Absolutely cracking conference put on by the Housing and Support Alliance today. Real unity in the room that we need to fight for the right to independent living in these challenging times.
My slot was given the title ‘Rights are more important now than ever’. This is roughly what I said:
What’s the point of people with learning disabilities having legal rights? Some people (including I suspect some lawyers) don’t think that this area of law is ‘real law’. On this view, local authorities and NHS bodies should just be left to get on with providing whatever support they think they can afford, perhaps subject to inspections from official bodies to make sure things don’t get too bad.
But in the 21st century as a society we don’t think that’s good enough. Instead most of us sign up to a view that everyone, including disabled people, has fundamental rights that have to be respected.
We have these rights because we are human – that’s why they are called human rights. So when councils put disabled people in places where they are not free to leave and they are subject to continuous supervision and control (watched all the time), this is a deprivation of their liberty, the same as it would be for everyone else. It needs to be properly justified and approved by law to stop there being a breach of Article 5 of the ECHR, the right to liberty.

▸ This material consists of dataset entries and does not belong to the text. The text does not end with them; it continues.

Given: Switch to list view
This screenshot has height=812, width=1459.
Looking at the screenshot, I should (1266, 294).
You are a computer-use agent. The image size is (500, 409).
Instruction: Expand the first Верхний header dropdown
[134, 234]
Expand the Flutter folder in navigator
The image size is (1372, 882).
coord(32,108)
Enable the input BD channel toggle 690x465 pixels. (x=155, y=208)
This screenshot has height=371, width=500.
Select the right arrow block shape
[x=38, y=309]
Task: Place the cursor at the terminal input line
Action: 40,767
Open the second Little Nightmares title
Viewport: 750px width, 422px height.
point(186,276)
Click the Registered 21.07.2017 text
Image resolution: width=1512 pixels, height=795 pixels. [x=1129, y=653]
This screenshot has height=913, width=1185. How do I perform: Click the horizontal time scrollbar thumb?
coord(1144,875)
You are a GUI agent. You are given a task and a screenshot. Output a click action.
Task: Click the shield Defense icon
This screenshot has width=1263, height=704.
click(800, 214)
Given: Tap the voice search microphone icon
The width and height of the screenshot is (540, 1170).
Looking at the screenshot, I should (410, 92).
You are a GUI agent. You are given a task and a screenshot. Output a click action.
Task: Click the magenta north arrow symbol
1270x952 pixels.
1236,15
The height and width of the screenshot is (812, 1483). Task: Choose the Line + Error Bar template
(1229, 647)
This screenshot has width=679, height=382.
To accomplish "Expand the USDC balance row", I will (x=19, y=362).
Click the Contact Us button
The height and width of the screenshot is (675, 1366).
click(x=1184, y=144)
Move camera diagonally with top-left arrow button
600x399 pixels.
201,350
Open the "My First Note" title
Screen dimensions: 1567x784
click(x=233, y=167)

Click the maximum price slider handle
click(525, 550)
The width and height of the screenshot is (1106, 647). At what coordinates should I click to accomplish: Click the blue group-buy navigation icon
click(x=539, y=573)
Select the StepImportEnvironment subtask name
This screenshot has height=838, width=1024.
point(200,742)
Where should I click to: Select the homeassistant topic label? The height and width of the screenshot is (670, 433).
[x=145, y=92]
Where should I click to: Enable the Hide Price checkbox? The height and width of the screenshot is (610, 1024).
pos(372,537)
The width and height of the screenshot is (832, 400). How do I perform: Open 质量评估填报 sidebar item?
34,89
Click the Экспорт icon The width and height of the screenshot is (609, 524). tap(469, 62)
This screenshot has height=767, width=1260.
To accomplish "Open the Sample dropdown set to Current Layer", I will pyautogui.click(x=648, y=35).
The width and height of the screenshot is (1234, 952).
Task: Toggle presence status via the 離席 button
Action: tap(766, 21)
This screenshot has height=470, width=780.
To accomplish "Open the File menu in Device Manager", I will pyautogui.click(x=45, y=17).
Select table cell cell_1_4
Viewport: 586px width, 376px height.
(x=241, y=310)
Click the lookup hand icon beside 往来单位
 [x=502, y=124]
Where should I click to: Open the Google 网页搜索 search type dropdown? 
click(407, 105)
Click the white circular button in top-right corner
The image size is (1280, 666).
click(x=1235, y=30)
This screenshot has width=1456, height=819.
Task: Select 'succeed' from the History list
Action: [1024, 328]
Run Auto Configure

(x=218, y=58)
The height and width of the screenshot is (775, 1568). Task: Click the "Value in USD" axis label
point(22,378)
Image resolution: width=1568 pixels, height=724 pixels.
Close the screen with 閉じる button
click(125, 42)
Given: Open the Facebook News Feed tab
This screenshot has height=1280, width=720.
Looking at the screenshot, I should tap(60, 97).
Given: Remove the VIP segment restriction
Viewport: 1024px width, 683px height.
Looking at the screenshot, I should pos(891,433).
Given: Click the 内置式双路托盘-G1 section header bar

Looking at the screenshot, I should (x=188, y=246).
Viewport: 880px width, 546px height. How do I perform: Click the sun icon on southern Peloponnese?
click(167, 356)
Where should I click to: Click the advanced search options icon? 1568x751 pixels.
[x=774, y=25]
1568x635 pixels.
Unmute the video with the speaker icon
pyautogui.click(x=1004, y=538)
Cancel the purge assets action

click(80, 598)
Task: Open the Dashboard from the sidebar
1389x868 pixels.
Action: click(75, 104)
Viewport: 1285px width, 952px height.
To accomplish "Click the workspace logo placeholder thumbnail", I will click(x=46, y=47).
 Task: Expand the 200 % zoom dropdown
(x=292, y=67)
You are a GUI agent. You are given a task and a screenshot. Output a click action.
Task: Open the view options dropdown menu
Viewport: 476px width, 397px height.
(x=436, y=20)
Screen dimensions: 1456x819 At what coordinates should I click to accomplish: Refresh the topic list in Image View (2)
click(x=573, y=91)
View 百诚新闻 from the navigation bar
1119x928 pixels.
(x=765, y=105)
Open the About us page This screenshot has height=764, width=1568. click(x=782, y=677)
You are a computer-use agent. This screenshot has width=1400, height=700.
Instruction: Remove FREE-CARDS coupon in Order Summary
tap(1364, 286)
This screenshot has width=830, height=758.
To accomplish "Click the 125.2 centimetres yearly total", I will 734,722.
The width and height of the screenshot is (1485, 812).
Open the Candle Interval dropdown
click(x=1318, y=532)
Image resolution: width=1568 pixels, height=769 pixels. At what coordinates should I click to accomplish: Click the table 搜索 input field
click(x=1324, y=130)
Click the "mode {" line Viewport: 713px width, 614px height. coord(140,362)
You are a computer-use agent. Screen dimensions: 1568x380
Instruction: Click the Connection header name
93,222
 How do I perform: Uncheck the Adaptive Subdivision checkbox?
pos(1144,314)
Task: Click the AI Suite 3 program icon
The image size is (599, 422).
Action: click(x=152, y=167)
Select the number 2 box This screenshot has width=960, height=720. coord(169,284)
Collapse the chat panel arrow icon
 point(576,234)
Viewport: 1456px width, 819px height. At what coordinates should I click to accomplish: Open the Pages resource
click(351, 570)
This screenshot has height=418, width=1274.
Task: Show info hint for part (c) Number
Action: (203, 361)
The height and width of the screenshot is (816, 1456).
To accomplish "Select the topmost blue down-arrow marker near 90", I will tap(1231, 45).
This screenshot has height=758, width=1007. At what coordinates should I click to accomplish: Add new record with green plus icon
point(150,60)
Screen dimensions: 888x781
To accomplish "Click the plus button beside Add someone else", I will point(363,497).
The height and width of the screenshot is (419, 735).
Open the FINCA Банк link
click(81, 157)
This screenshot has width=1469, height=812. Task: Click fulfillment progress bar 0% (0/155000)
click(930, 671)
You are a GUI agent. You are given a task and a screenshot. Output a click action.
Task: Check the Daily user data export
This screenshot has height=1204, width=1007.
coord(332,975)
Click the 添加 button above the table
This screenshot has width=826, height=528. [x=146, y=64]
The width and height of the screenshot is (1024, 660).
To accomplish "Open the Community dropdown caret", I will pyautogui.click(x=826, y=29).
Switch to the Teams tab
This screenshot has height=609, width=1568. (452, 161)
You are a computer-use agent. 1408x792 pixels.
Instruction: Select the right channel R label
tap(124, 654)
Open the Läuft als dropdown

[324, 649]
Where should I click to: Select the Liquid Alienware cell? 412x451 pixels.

But we also recognise in the 21st century that if we just have one set of rights for everyone we won’t ensure that everyone’s rights are properly respected. So we reflect the fact that different groups have different needs and set out their rights – women, children and finally and most recently disabled people.
So Ian’s right* – we are part of the civil rights movement. And Gary’s right* – we need to save the Human Rights Act. I think it’s striking that two of the people fronting the Act for the Act campaign are Jan Sutton and Mark Neary. Jan is a disabled women who used the Human Rights Act to get a package of care which meant she could live with dignity. Mark, as I imagine everyone here knows, can speak to the power of the Human Rights Act in helping get his son Steven home. So the Human Rights Act is fundamental to realising disabled people’s human rights.
We now have the UN Convention on the Rights of Persons with Disabilities (the CRPD). This is our Bill of Rights. It is a full package of rights, which if respected in every case would mean true independent living and community inclusion for every disabled person. Although it is still not part of our law, in the same way that the European Convention on Human Rights is through the Human Rights Act, the courts are giving the CRPD ever greater weight – for example, in helping find unlawful discrimination against disabled children in hospital who lose their disability benefits after 84 days.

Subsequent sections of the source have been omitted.